Das Nachrichtenportal des rechts-konservativen Wochenblatts DoRzeczy schreibt, dass es auf einer deutschen Spargelfarm in Kirchdorf (Niedersachsen) zu einem Coronavirus-Ausbruch gekommen sei. Bisher sollen sich 130 Menschen infiziert haben, darunter viele Polen. Die Saisonarbeiter sollen in der sog. Arbeitsquarantäne gehalten werden, d. h. sie können ihren Arbeitsplatz nicht verlassen. Selbst verheiratete Paare, lesen wir, die an derselben Stelle in der Einrichtung arbeiten, dürften sich nicht treffen. Nach Angaben der deutschen Presse, lesen wir, sollen sich sowohl das Unternehmen, dem die Farm gehört, als auch die örtlichen Behörden weigern, Angaben zur Anzahl der Personen im Krankenhaus zu machen. Inoffiziell gebe es jedoch fünf Personen, von denen sich eine in ernsthaftem Zustand befinde.

Aufgrund des diffusen Auftretens der Infektionen im Spargelhof, erfahren wir, sei es nicht möglich, Personen eindeutig zu identifizieren, die engen Kontakt zu den Infizierten hatten.

Die Quartiere werden derzeit, laut deutschen Medien, von Sicherheitsleuten bewacht, damit die Arbeiter z.B. keine Einkäufe auf eigene Hand machen können. Der Spargelhof biete zwar Mittag- und Abendessen an, aber erst vor wenigen Tagen, 2 Wochen nach der Einführung der Arbeitsquarantäne, heißt es weiter, soll er mit der Lieferung von Grundnahrungsmitteln und Hygieneprodukten für ihre Angestellten begonnen haben.

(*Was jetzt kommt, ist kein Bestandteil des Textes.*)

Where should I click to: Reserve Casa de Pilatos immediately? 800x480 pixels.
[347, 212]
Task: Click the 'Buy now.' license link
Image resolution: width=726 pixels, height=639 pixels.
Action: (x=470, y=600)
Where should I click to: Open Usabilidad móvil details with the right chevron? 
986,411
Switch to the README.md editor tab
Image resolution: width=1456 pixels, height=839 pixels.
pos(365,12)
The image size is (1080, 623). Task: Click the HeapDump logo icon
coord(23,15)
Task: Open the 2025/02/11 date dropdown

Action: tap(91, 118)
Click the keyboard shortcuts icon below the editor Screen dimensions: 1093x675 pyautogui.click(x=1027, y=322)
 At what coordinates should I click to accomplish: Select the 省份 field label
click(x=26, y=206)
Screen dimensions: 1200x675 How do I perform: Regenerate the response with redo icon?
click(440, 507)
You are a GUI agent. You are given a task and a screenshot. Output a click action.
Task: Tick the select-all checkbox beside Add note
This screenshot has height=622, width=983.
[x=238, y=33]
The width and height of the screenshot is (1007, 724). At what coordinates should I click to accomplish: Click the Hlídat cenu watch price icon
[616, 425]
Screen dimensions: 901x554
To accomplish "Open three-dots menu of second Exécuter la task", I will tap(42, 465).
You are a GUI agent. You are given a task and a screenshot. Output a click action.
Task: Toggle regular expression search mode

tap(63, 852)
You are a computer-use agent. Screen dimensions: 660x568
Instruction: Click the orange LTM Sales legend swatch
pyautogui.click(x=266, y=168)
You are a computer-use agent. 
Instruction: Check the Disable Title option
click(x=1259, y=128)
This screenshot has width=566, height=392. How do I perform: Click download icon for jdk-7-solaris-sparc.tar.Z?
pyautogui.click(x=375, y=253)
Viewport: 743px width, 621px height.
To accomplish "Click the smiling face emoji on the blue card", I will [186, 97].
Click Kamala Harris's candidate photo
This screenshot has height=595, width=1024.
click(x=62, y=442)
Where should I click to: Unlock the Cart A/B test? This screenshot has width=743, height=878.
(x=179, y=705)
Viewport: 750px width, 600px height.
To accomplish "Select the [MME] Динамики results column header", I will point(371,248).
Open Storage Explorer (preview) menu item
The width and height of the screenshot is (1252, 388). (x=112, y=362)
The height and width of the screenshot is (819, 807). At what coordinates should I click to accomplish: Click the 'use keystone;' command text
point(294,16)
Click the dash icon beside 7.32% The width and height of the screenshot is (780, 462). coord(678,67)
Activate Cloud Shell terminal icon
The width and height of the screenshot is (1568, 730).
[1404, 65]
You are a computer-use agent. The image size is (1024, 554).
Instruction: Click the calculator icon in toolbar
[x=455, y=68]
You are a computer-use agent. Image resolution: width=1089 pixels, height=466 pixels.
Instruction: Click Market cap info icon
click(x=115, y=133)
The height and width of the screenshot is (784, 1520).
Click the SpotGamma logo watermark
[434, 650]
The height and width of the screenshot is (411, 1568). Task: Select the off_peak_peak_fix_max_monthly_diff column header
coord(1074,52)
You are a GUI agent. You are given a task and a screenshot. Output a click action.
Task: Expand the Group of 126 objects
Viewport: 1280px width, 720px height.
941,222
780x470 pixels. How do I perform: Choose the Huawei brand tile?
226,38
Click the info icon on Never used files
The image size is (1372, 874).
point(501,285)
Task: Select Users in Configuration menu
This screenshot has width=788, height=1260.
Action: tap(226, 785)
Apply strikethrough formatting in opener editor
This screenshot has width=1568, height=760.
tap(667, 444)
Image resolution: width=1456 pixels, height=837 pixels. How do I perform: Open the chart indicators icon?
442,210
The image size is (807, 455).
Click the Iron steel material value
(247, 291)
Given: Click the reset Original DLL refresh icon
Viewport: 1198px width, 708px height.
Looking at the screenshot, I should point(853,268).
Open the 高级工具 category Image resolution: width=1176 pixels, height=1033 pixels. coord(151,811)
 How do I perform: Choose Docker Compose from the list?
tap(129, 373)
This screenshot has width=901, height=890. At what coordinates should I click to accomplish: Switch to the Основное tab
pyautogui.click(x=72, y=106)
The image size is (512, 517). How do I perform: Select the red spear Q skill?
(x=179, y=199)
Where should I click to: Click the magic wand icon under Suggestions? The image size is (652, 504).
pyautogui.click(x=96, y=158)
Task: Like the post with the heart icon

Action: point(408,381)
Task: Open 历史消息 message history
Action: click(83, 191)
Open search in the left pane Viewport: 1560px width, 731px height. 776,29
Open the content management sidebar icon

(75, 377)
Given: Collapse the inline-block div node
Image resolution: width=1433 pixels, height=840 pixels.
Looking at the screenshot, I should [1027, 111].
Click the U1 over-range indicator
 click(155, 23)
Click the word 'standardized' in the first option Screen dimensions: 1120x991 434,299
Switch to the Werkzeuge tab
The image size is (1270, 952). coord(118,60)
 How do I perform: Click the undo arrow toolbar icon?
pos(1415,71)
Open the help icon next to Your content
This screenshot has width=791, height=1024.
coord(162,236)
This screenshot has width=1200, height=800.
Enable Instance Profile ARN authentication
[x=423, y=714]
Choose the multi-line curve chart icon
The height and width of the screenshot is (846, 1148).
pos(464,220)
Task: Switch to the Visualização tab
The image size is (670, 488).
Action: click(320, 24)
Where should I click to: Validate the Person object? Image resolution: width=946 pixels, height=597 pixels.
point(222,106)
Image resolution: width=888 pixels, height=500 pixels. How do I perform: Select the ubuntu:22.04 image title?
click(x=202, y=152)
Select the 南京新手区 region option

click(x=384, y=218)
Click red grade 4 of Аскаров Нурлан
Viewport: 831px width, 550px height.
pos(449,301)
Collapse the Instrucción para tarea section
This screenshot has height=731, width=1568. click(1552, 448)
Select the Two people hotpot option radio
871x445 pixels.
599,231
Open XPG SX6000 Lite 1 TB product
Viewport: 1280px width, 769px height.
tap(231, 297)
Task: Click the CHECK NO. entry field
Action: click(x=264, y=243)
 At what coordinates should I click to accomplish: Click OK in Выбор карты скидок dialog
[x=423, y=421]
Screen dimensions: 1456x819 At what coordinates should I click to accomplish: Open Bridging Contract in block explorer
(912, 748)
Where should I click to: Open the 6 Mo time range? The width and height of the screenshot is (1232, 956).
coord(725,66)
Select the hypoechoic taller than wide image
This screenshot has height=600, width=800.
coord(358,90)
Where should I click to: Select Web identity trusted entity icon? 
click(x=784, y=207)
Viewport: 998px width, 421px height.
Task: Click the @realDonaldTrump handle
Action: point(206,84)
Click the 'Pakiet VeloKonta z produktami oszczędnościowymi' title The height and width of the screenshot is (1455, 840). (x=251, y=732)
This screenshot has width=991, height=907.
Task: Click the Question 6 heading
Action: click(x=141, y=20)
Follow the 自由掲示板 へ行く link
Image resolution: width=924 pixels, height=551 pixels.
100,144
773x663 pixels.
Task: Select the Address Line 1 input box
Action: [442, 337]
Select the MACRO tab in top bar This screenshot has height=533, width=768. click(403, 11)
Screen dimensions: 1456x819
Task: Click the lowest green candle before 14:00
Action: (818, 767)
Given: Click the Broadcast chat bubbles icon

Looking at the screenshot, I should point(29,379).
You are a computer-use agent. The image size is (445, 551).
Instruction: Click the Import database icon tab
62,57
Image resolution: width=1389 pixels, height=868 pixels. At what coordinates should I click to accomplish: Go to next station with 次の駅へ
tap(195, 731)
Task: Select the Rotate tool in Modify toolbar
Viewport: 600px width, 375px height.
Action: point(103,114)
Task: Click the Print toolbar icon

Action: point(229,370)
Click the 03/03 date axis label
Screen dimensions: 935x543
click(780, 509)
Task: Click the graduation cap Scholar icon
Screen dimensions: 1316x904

Polnische Spargelernter sollen beklagen, dass sie wie Sklaven behandelt werden und ihre Gruppen vom Weg zur Arbeit und zurück von zwei Sicherheitsleuten bewacht werden. Die Mitarbeiter eines der  größten Spargelproduzenten in Deutschland (1011 Arbeiter, davon 412 Polen) sollen dem Unternehmen auch vorwerfen, die Hygienevorschriften nicht einzuhalten, zu spät auf die ersten Infektionsfälle reagiert und nicht über die Isolierungsmaßnahmen informiert zu haben.

Die Angestellten, so DoRzeczy am Schluss, sollen um ihre Gesundheit fürchten, und diejenigen, die sich weigern, unter diesen Bedingungen zu arbeiten, sollen gezwungen werden weiterhin für ihre Unterkunft zu zahlen.